Of course the real big noises of the content show were that perennial fave ‘talent management’ which jockeyed for overuse with the younger rising star ‘big data’. For me both are default terms that cover for a lack of more interesting conversations…would have been good to have a deeper dive into both these areas particularly with reference to the end user. We heard how both Amazon and LinkedIn know more about employees than their employer does but no real insight as to the relevance and impact of this.

For me the three most interesting, and encouraging, technologies at the event were about sourcing & candidate identification, using social reach and conversations to provide something a lot deeper – Dice’s Open Web, and two emerging businesses that didn’t exhibit but were certainly active participants in the conversations – eitalent and entelo.

5) Connections and Conversations. This was a huge part of the conference experience and one of the strongest. Some really great conversations and insights were shared, with the opportunity to have face time with many people who are often just avatars on a social networking platform, being a particular highlight. It’s difficult to put a value on this kind of interaction, but I know that this part made the whole trip worthwhile for me.

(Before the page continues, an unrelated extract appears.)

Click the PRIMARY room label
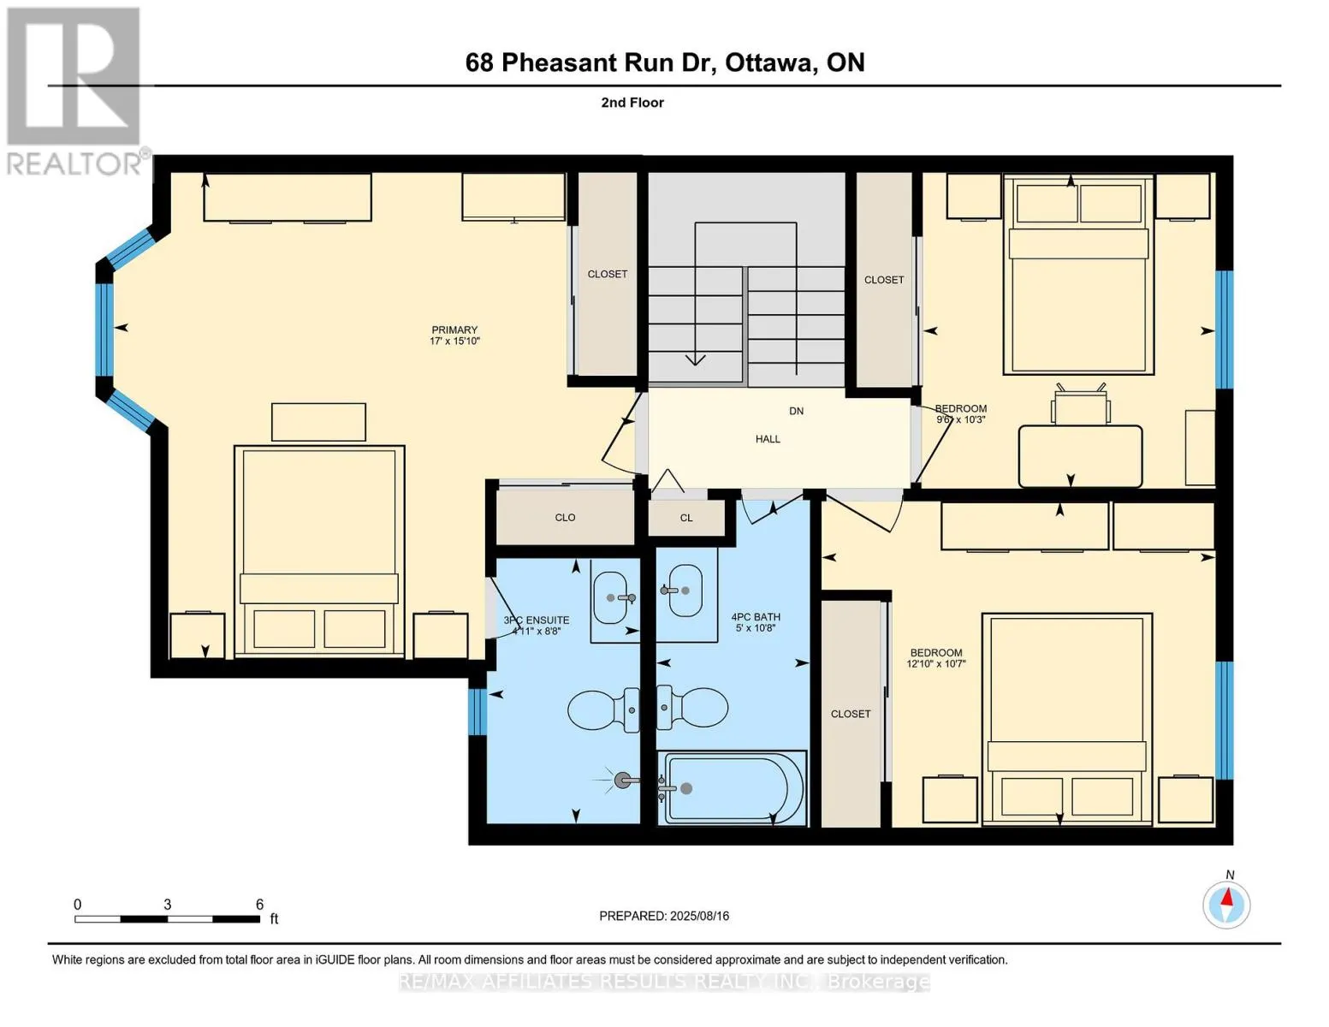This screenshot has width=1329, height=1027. tap(454, 329)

As you may have gathered, I enjoyed the experience. The interactions, insights and social aspects were hugely important. Technology is an enabler, a delivery platform that is now embedded in almost every action that HR and Recruiters take on a daily basis. From payroll to on-boarding, rewards to succession planning every professional needs to understand how technology can help deliver an improved and enhanced service, and experience, to current, past and future employees, managers and directors.

This event was a great place to start – I’m planning on coming back next year!